**Exercise brief:** Could you copy the records below exactly, leaving out any pictures they include?

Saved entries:
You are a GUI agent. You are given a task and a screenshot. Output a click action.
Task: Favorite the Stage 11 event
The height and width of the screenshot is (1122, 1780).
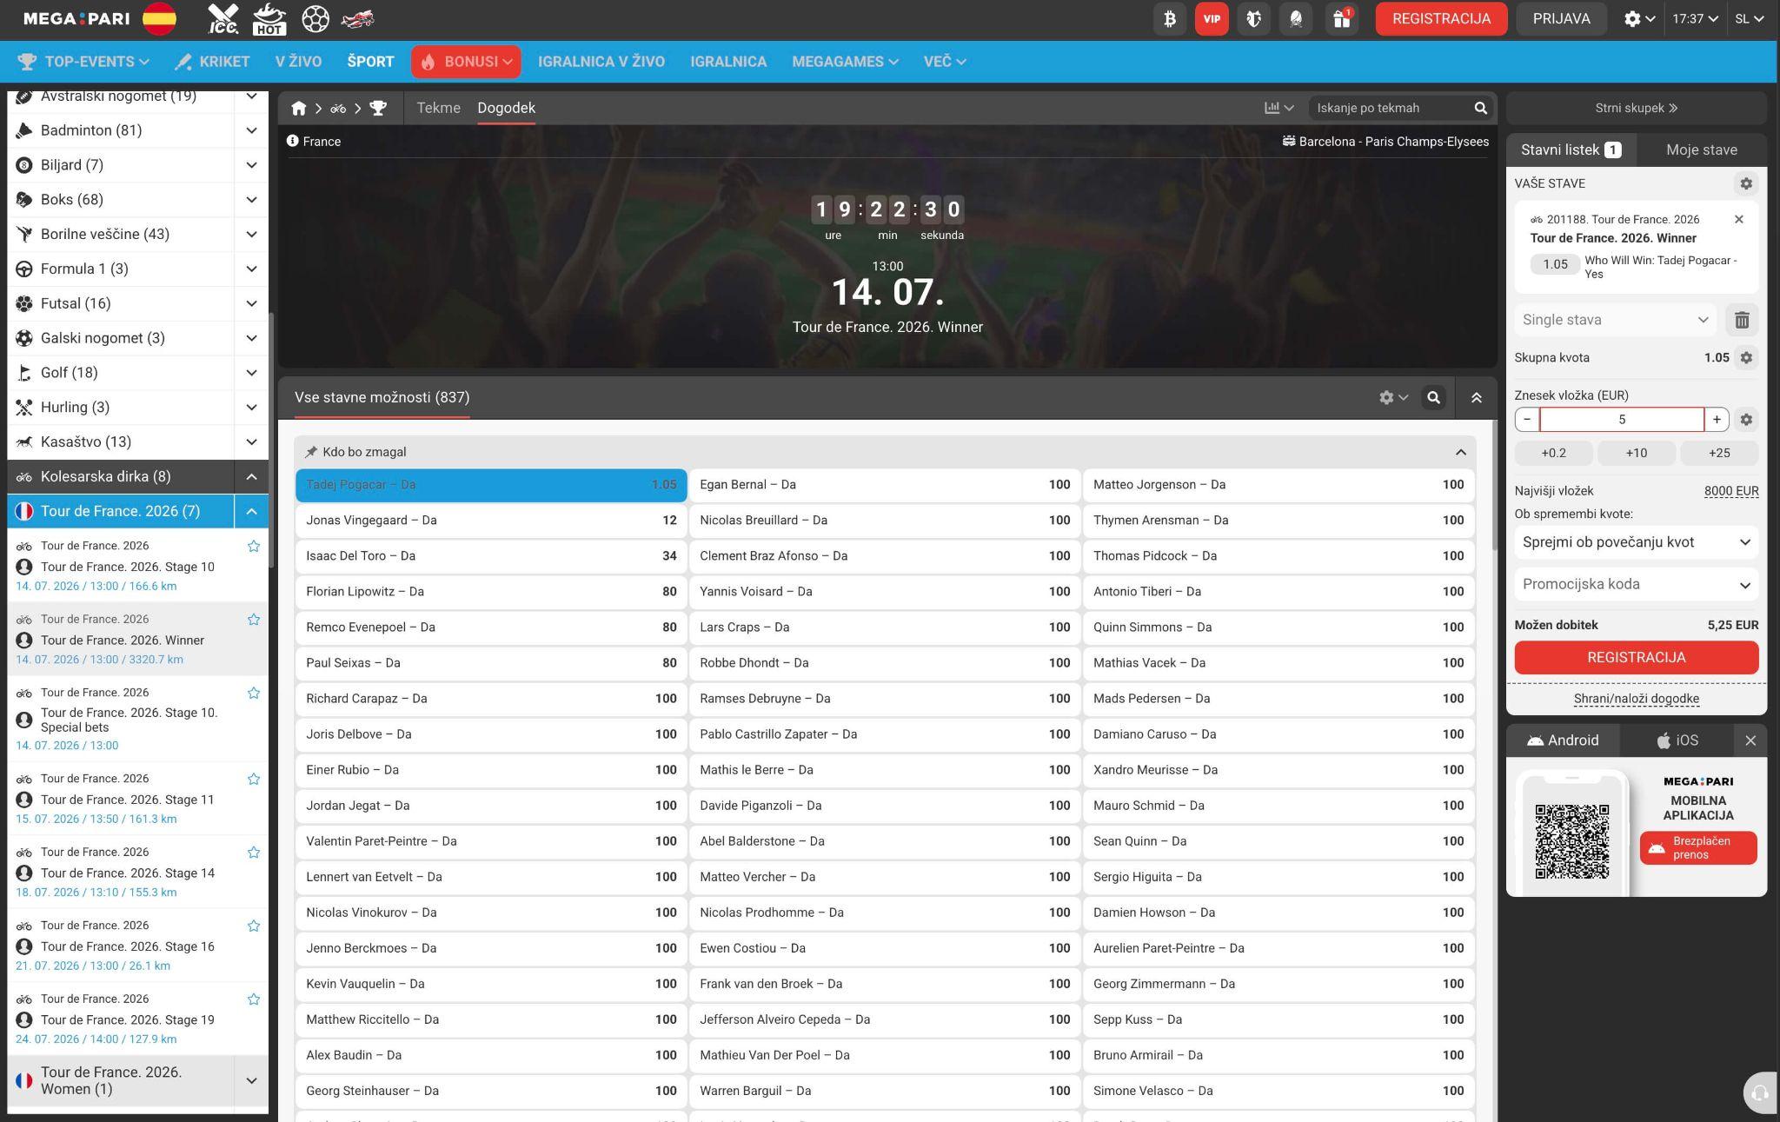pos(254,779)
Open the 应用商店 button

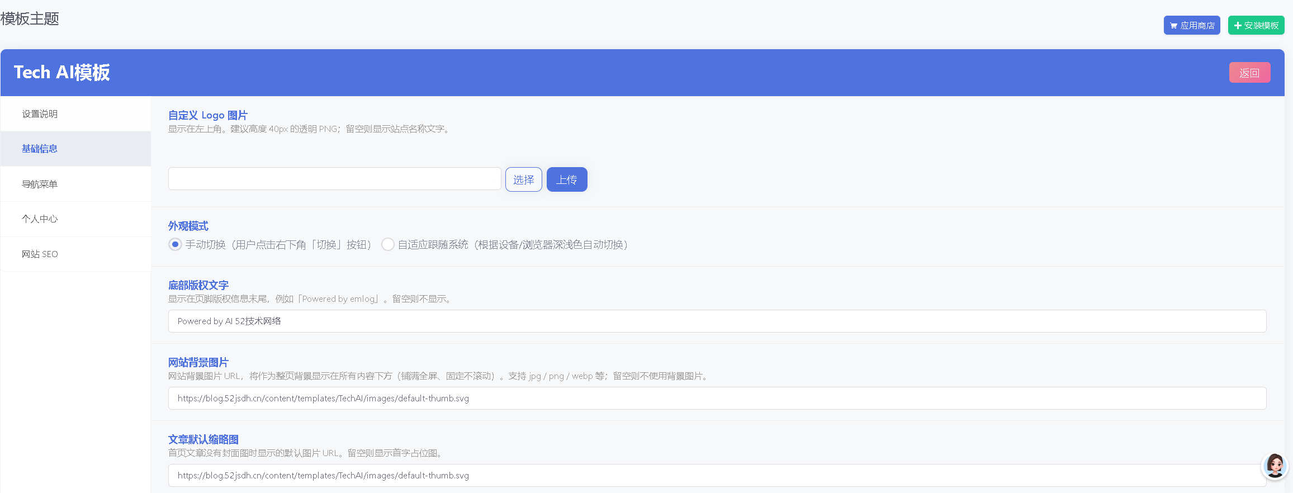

**Task result:**
You are a GUI agent. You are given a task and a screenshot. Output a click action.
Task: Favorite the Stage 11 event
The height and width of the screenshot is (1122, 1780).
pos(254,779)
Open the 应用商店 button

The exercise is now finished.